Records shown Block Start

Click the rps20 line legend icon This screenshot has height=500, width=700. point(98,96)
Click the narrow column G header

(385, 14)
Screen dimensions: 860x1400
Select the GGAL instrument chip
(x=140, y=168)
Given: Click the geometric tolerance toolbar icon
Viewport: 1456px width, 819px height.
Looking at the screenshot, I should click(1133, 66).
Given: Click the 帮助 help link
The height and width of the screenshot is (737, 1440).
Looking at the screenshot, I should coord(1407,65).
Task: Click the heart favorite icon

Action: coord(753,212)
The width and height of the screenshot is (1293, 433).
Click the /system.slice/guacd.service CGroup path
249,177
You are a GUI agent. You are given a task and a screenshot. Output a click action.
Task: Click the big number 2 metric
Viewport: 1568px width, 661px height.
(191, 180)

Records shown Block End

* Problem to solve *
Output exactly what runs from the line with "The height and" to the final line above, both lines included, and nothing else.

* Solution below *
The height and width of the screenshot is (737, 1440).
Looking at the screenshot, I should coord(1407,65).
Task: Click the heart favorite icon

Action: coord(753,212)
The width and height of the screenshot is (1293, 433).
Click the /system.slice/guacd.service CGroup path
249,177
You are a GUI agent. You are given a task and a screenshot. Output a click action.
Task: Click the big number 2 metric
Viewport: 1568px width, 661px height.
(191, 180)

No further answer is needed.